Amid rumors of the company's cryptocurrency plans, the US Senate banking committee last month wrote a letter to Zuckerberg asking how the company would protect users' financial data. Facebook said it received the letter and is addressing the senators' questions.
For its part, Facebook said users' financial data will be handled solely by Calibra, and not be shared with Facebook or paired with users' social data.
The company has also been working with financial regulators in the United States and elsewhere. It developed a procedure to verify the identities of people who will use Libra on its platforms, to comply with government rules meant to mitigate cybercrime.
Even though Facebook won't solely control Libra, some in the industry worry that the project isn't in the spirit of the larger cryptocurrency sector, which has prized decentralization.
"With regards to international exposure, it's a positive but that may be where the positives end," said Richard Dennis, founder of cryptocurrency marketplace Temtum, which offers a digital currency. "With Facebook one of the biggest hoarders of personal data on the planet, there's a complete contradiction of what cryptocurrencies are meant to be — no one entity should hold the power, the data or most importantly control user funds."

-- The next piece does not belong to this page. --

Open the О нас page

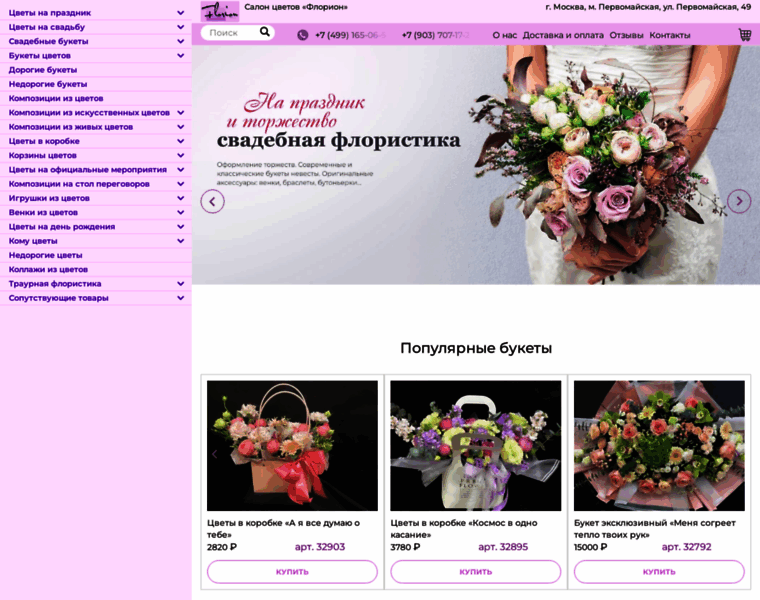tap(504, 35)
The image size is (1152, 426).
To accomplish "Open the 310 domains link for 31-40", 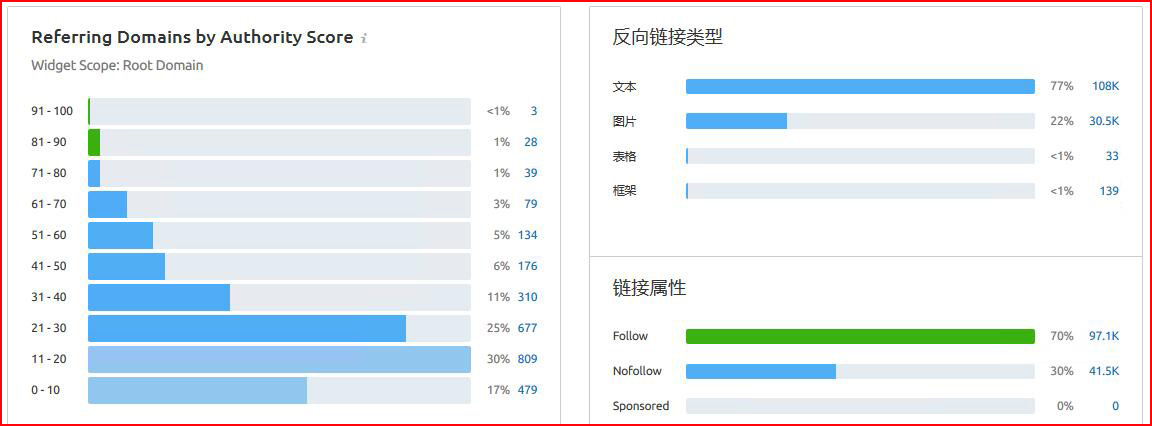I will pyautogui.click(x=527, y=297).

Ultimately, Facebook is betting on its scale, as well as the customer bases of Libra Association members, to get consumers to buy into the technology.
Union Square Ventures' Wilson compared the project to when Microsoft installed Internet Explorer on all of its computers with Windows software, pushing mainstream consumers to access the internet, a network that had existed previously but hadn't yet infiltrated most households.
"Our hope is that Libra will do the same thing for the world of cryptocurrency," Wilson said. "I think it can be an on-ramp for consumers to this much, much larger world of cryptocurrency that's out there."